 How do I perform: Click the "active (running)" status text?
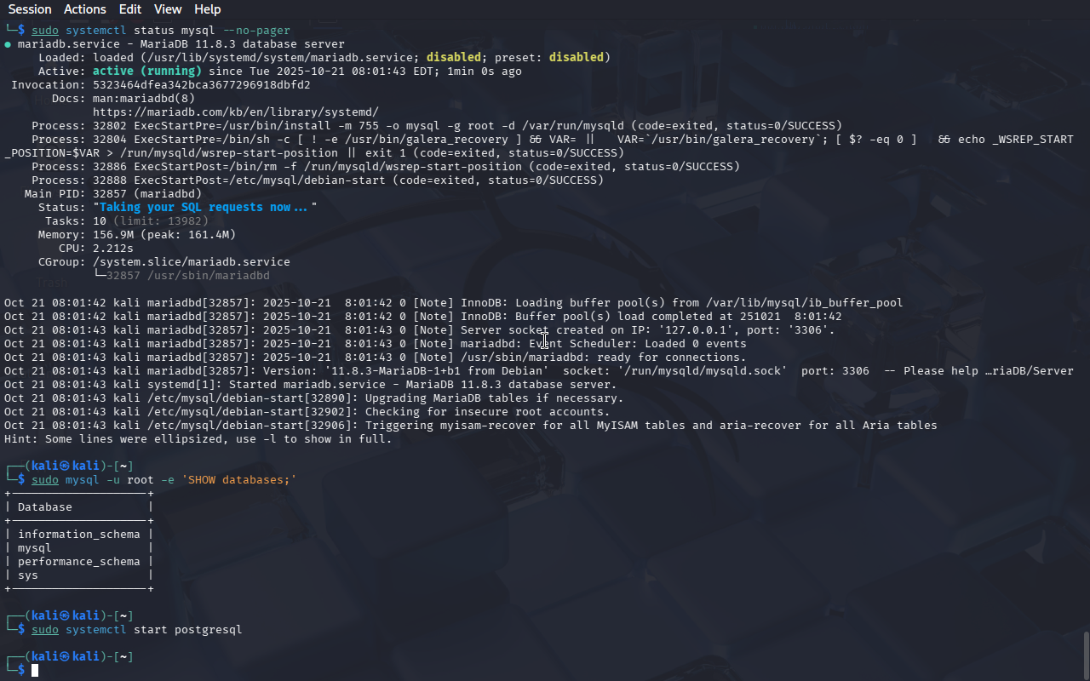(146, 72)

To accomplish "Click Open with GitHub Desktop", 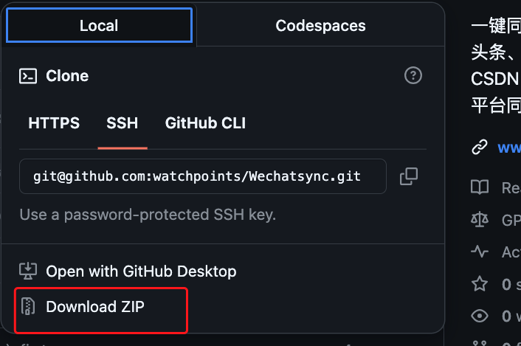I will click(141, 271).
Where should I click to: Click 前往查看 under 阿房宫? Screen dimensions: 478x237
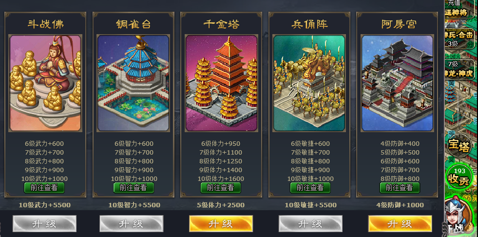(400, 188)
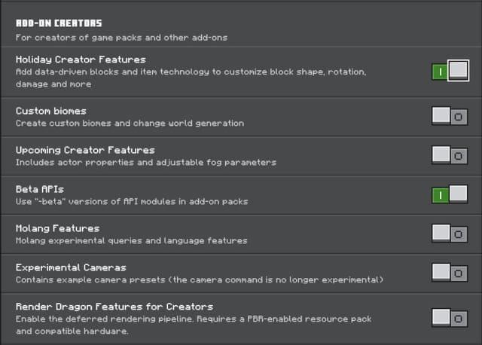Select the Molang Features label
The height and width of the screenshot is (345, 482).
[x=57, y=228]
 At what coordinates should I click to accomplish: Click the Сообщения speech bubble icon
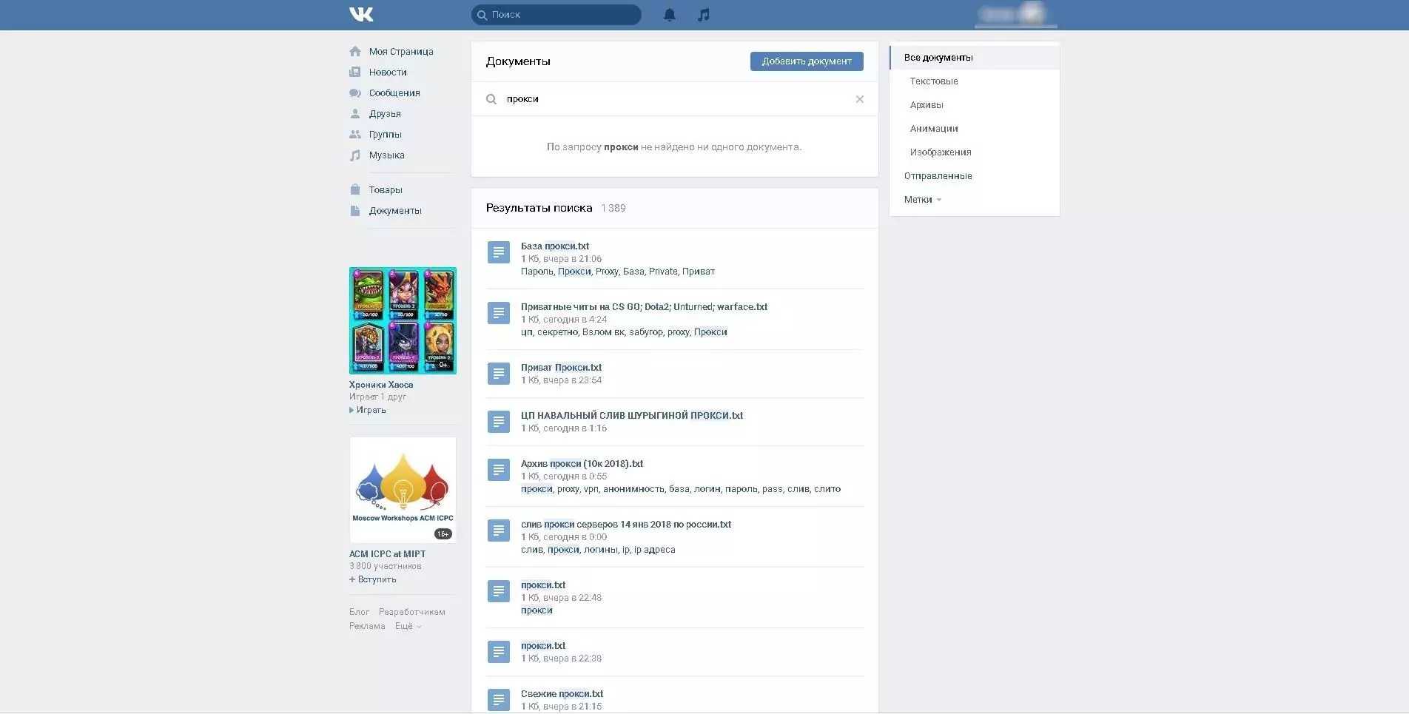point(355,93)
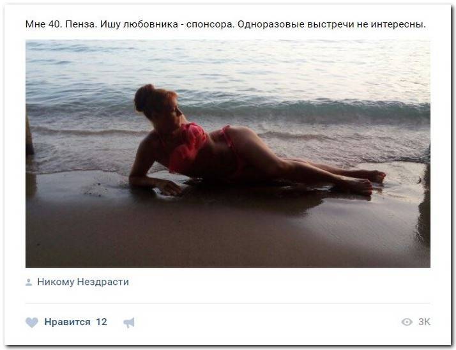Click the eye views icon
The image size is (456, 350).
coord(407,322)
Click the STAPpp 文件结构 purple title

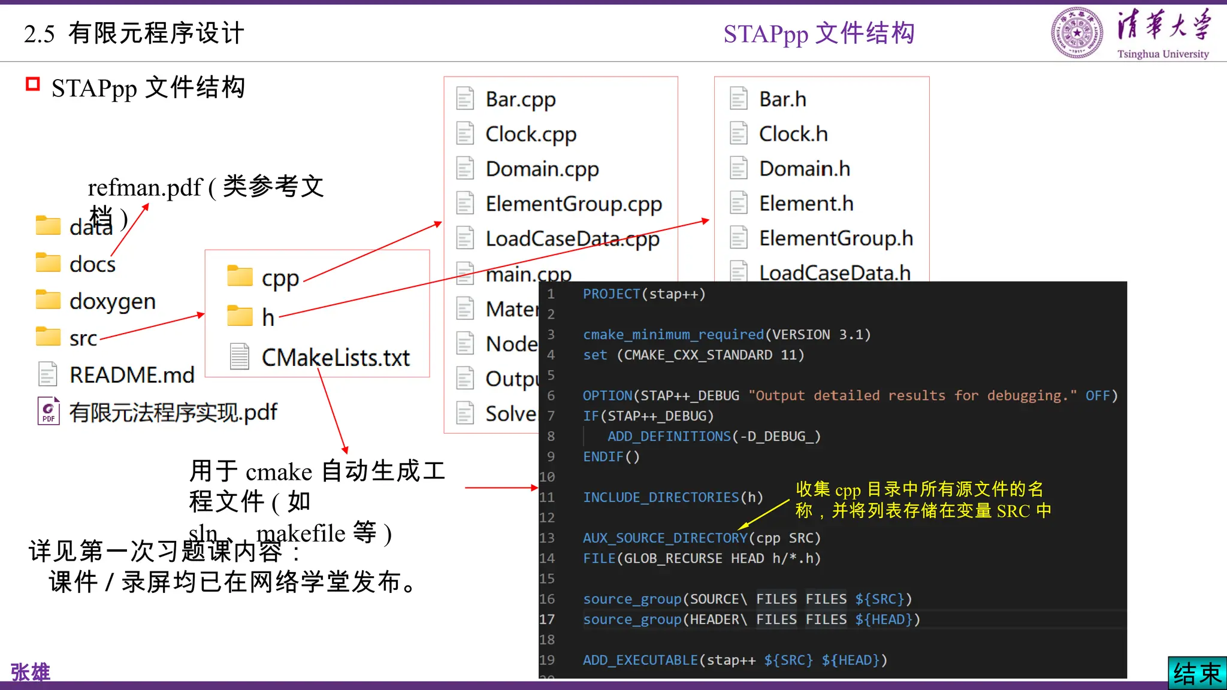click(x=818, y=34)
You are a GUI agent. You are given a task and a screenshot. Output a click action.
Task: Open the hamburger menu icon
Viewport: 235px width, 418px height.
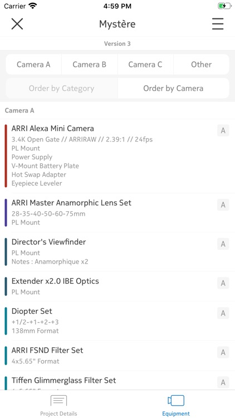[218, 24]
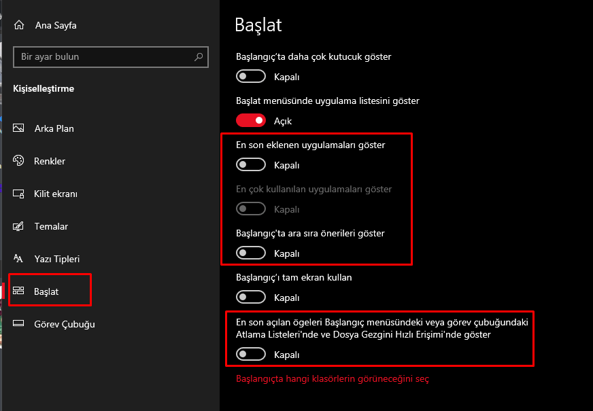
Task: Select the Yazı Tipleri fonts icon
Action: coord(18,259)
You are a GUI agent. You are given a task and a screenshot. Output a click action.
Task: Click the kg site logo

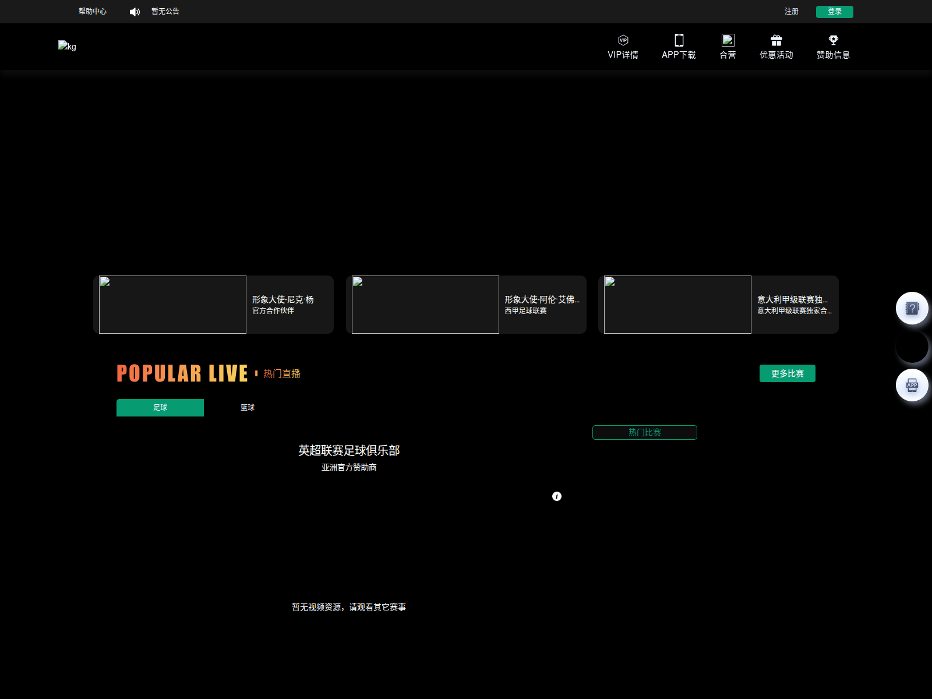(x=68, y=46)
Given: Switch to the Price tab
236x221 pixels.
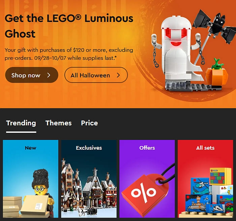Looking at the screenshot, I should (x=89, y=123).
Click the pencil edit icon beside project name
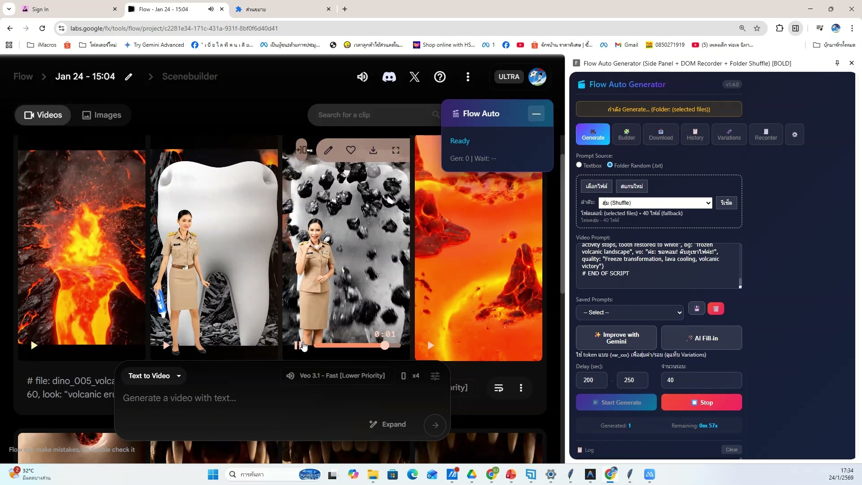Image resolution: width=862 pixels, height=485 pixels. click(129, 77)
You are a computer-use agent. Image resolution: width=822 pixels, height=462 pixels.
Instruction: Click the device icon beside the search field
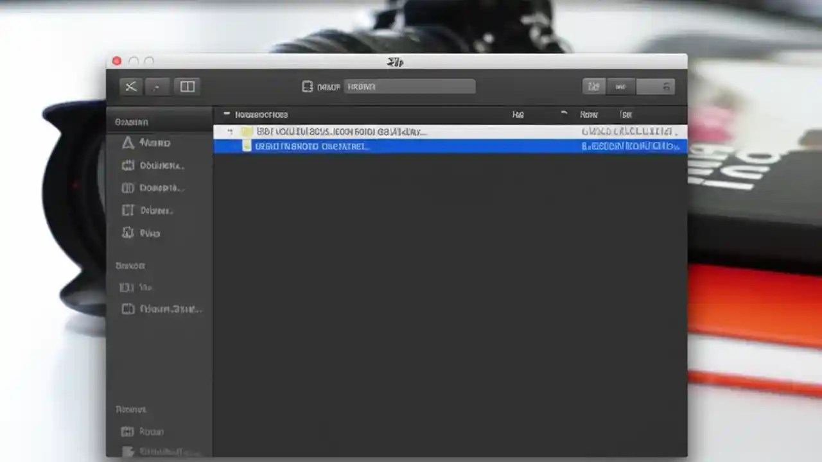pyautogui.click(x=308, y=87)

━━━━━━━━

Task to carry out
Copy the entries word for word, from the line containing "You are a computer-use" through the end of the entries, including both ends. Leave the pictures out of your copy.

Answer to this exercise
You are a computer-use agent. Image resolution: width=822 pixels, height=462 pixels.
Instruction: Click the device icon beside the search field
pyautogui.click(x=308, y=87)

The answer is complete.